Given all this, Hart favors ditching the term "safety schools" altogether in favor of "foundation schools"—ones where students can reasonably expect acceptance and some scholarship aid. The foundation schools she recommends tend to be state colleges and universities relatively close to home. Of course, if you don't find them as glamorous as your first-choice schools, "you have to make sure you would be willing to go there if the other schools, for whatever reason, don't work out," she advises.
Students in waiting. Wait-list kids are ones universities would love to take if they could, says Barnhill, but can't because of space or funding constraints. But how can you evaluate the odds of getting in off the wait list? Colleges compile them as an insurance policy to fill last-minute spaces, so they themselves don't know in advance whether they'll use them.
NACAC statistics show that the percentage of students accepted off the wait list varies from year to year. Of those who stayed on the list, 35 percent were offered spots in 2005, 29 percent in 2006, and 30 percent in 2007. With this year's numbers not yet complete, many schools, including Harvard, have reported taking more wait-list admits.
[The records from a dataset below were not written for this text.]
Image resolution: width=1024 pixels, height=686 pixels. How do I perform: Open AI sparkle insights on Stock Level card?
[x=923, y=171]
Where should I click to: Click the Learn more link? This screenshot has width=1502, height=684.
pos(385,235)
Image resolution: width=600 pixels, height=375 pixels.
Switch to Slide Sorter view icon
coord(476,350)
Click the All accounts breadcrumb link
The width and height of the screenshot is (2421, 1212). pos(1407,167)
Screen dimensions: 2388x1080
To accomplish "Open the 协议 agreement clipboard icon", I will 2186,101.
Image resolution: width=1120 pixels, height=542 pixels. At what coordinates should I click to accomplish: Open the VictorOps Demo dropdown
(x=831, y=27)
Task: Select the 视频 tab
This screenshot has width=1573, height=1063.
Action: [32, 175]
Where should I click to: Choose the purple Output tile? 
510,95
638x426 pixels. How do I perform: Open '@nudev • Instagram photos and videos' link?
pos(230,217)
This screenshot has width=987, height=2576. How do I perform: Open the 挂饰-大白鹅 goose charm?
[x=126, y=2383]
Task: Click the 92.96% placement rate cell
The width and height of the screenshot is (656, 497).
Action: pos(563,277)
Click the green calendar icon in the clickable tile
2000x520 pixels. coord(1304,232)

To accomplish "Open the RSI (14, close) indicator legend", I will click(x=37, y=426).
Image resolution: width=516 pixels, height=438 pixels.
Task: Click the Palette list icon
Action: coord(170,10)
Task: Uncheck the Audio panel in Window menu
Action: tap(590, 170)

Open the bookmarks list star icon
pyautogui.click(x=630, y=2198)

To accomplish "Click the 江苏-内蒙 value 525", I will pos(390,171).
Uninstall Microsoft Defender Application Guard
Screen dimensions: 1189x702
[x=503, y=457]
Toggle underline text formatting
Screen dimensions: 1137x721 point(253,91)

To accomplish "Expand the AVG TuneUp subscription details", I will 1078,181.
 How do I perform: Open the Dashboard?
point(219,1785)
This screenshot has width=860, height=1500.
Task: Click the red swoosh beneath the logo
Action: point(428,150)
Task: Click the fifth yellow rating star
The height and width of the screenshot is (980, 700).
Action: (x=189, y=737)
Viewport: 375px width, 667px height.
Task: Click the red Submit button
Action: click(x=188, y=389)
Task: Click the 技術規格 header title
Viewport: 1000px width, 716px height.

FSU, for instance, offered admission to 418, of whom 269 accepted. Last year, FSU did not take any wait-list admissions.
The only way to evaluate your own chances is for you, or your guidance counselor, to call the school directly to find out the wait-list size, your rank on it (if known), and how many students got in that way in previous years. Then, says Hingle, think about these questions: Do you really want to wait, perhaps until the end of the summer, to decide where you'll go? And how badly do you want to go there?
Many students treat wait-list letters as soft rejections and quickly decide on another school. But if you do opt to wait it out, you can bolster your chances of getting in. Ann Cheng, a high school senior from Cincinnati profiled in this story, kept Harvard up to date with new honors she won after she applied, and it worked. But don't go overboard. Multiple inquiries from different family members are definitely counterproductive, says Barnhill.
Most important of all, remember that an acceptance in hand is worth any number of wait-list spots. So send in your deposit, and focus on the school that's willing to take you rather than obsess over a wait-list outcome. It's more common than not, says Hart, for students wait-listed or rejected at their first-choice schools to fall in love with their second choice and figure out that it all happened for the best.
Think January. When Brandeis University in Waltham, Mass., deferred on Ashley Sauerhof's early-decision application, she had applied to 12 other schools and gotten into at least 10 of them. But Brandeis, her first choice, remained elusive: It offered her a place in the class of 2009 but starting midyear, for the spring semester. "It felt like a consolation prize, like second class," she says. "I called the admissions office to ask to put me on the wait list instead." Then Brandeis Admissions Dean Gil Villanueva explained that while wait-list spots offered no guarantees, a midyear acceptance was just that—an acceptance. Now entering her senior year at Brandeis and planning to apply to law school, Sauerhof says she would do it the same way again. "It helped me grow," she says. "It allowed me to see that everybody gets into college in a different way."
Brandeis belongs to a growing roster of schools that offer midyear admits, including Colorado College, Colby College in Maine, Middlebury College in Vermont, and Wheaton College in Massachusetts. In fact, spending her semester living at home and taking courses as a nonmatriculating student at Nassau Community College in Garden City, N.Y., Sauerhof met other midyear admits like herself earning transferable credits; they were on their way to SUNY-Binghamton and SUNY-Geneseo.